◆ The request ◆
Please rewrite these lines with "Post" replaced by "Entry" and everything else unchanged, leaving the pictures out.

◆ Data to use ◆
>> BEGIN

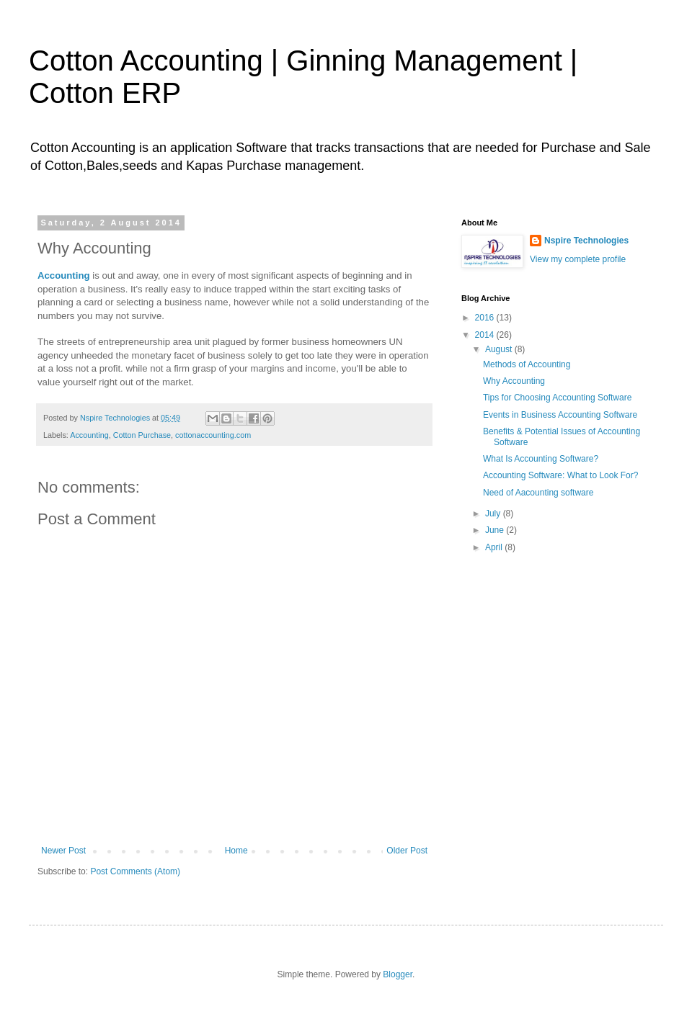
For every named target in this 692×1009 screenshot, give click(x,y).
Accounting (89, 435)
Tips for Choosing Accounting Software (557, 398)
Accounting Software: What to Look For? (560, 475)
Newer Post (63, 851)
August (500, 349)
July (494, 513)
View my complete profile (578, 259)
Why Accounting (514, 381)
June (495, 530)
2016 (486, 318)
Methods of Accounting (526, 364)
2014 (486, 335)
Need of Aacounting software (538, 493)
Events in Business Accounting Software (560, 415)
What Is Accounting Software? (540, 459)
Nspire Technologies (586, 241)
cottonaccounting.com (213, 435)
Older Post (406, 851)
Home (236, 851)
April (495, 547)
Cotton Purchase (142, 435)
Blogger (397, 974)
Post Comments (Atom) (135, 871)
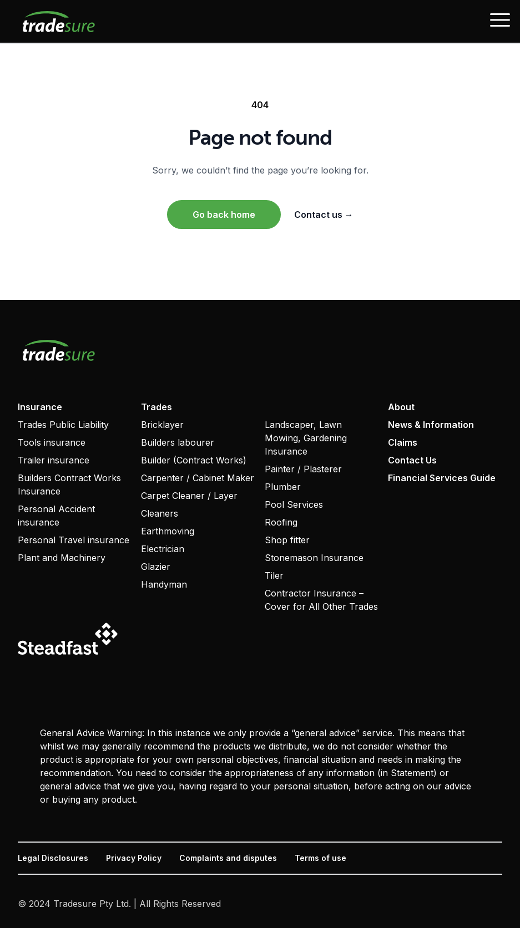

>> END

◆ Problem solution ◆
For every named target in this 692×1009 screenshot, give click(x,y).
Accounting (89, 435)
Tips for Choosing Accounting Software (557, 398)
Accounting Software: What to Look For? (560, 475)
Newer Entry (63, 851)
August (500, 349)
July (494, 513)
View my complete profile (578, 259)
Why Accounting (514, 381)
June (495, 530)
2016 (486, 318)
Methods of Accounting (526, 364)
2014 (486, 335)
Need of Aacounting software (538, 493)
Events in Business Accounting Software (560, 415)
What Is Accounting Software? (540, 459)
Nspire Technologies (586, 241)
cottonaccounting.com (213, 435)
Older Entry (406, 851)
Home (236, 851)
April (495, 547)
Cotton Purchase (142, 435)
Blogger (397, 974)
Entry Comments (Atom) (135, 871)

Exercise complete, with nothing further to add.